After a chick hatches Burnett will ascend again to check its health. Many a chick has survived after a climber found bottle caps and other trash in its crop, lowered it on pulleys in a modified rubber trashcan, and sent it in for overnight surgery.

"Every additional chick raised in the wild means we’re that much closer to establishing a sustainable flock," says Kelly Sorenson, Ventana Wildlife's executive director.

Identifying the Culprits

All this egg swapping has helped identify a significant cause of nest failure: eggshell thinning. Analyzing the shells of several damaged eggs, Burnett found high levels of residue from the pesticide DDT, which was banned in the United States in 1972 after it nearly wiped out bald eagles, brown pelicans, and other birds.

In a study published in 2013, Burnett attributed condors’ eggshell thinning to their feasting on the carcasses of sea lions, which accumulate DDT that was dumped into the ocean off Los Angeles for more than 20 years ending in 1971.

Lead poisoning is a continuing problem, too. Nine out of ten condors have elevated lead levels, and nearly half of those tested need to undergo chelation, a procedure to remove heavy metals, according to Myra Finkelstein, an environmental toxicologist at University of California, Santa Cruz. The primary source is ammunition in the carrion that condors ingest.

Her recent analysis of lead exposure in feathers found the species will continue to need intensive care well into the future. Finkelstein has concluded that condors are chronically lead poisoned.

Despite the $5 million-a-year condor recovery program, “this species is not on a trajectory to a self-sustaining population,” she says.

The poisoning of condors was the primary motivation for state legislation banning lead ammunition throughout California. Outlawed first in condor country, it will be banned statewide by 2019. So far condors’ lead levels have not dropped, says Eric Davis, condor coordinator for the U.S. Fish and Wildlife Service.

Heading North

Within a decade condors may extend their range to the forests of the Pacific Northwest, where they have not been seen in at least a century.

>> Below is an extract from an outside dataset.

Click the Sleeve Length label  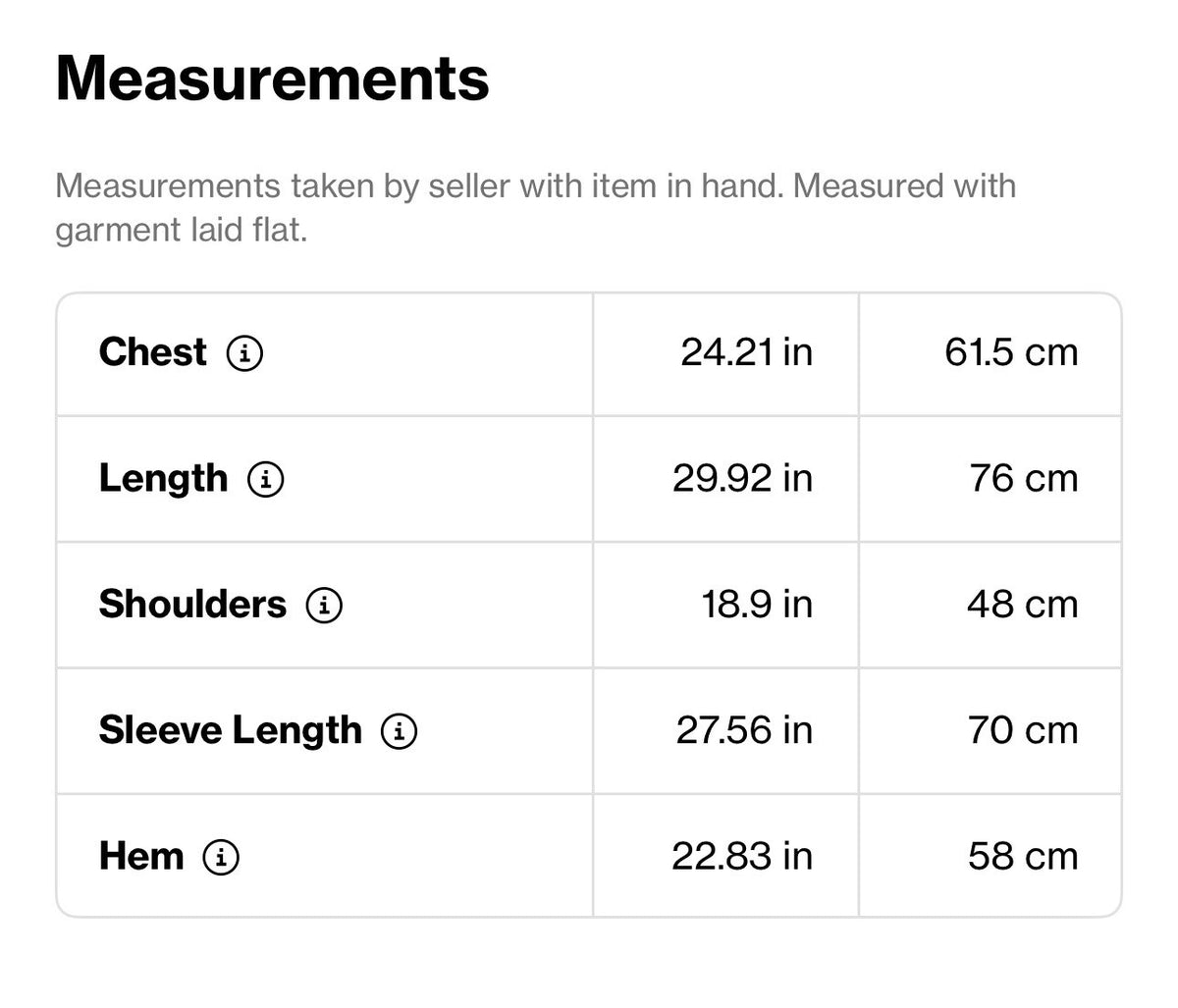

The National Park Service is working with the Yurok Tribe, which reveres the bird as a sacred animal, to reintroduce the bird to its ancestral lands adjoining Redwood National Park, in California’s northwest corner. Lewis and Clark saw condors on their journey west in the early 19th Century, so condors used to inhabit the mouth of the Columbia River, Davis says. How these giant birds will fare in a completely wooded environment is part of an evaluation expected to start later this year. Release of birds would not begin until at least 2019.

Burnett views the extension of condor habit from Southern California and the central California coast to the Pacific Northwest as a logical expansion of their natural range. He says condors are adapters, wired for millennia to find a niche in the landscape. Despite the intensity of the human care they are provided, most of the birds are doing fine without it most of the time, Burnett says. "They breed on their own, they nest and they forage on their own."

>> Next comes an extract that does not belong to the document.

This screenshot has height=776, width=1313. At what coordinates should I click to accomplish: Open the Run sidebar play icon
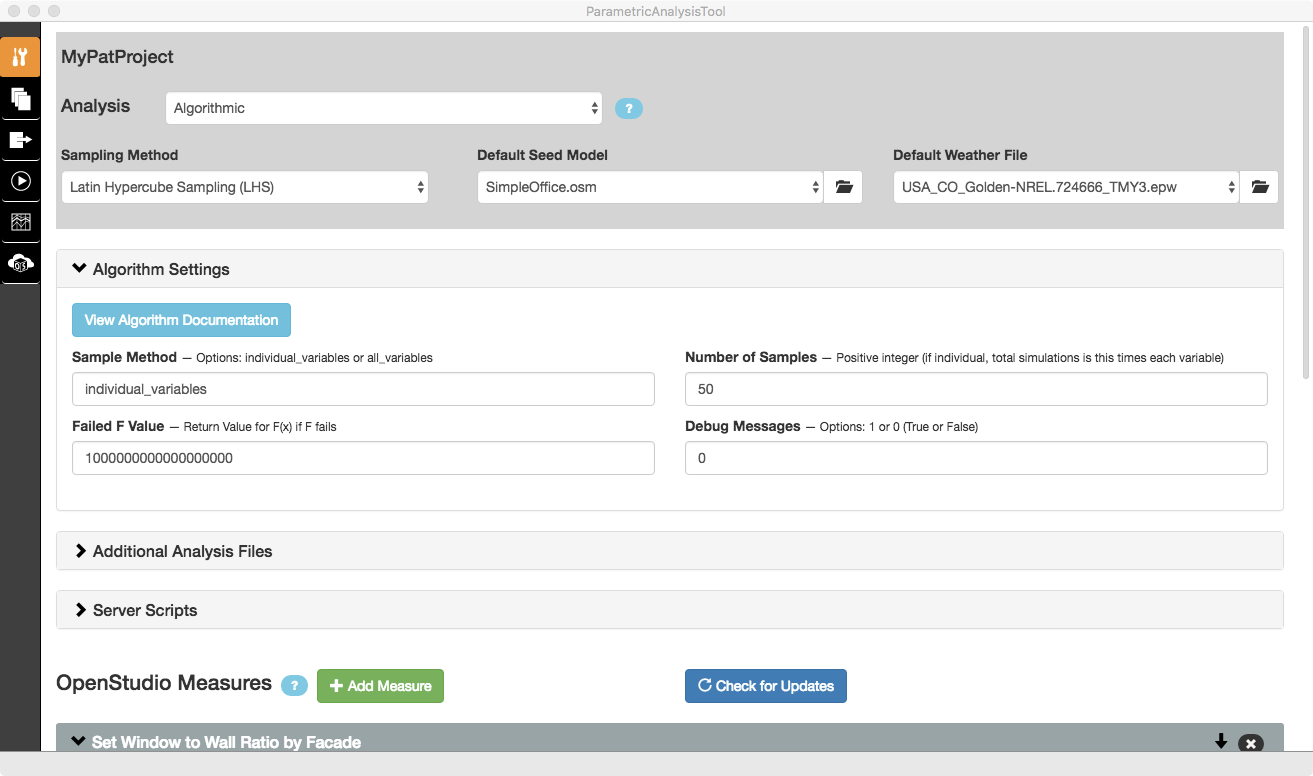coord(20,181)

Many biologists doubt condors will achieve self-sufficiency in their lifetimes, but Burnett is more optimistic. As lead and DDE levels subside, the species could reach that goal within five to 10 years, he says.

Although that would put Burnett out of a job, he looks forward to a time when he would no longer have to climb into their nests and identify every condor in the flock by sight. It would finally mean condors are truly wild and free. "I can't wait to look up and not know who that bird is,” he says.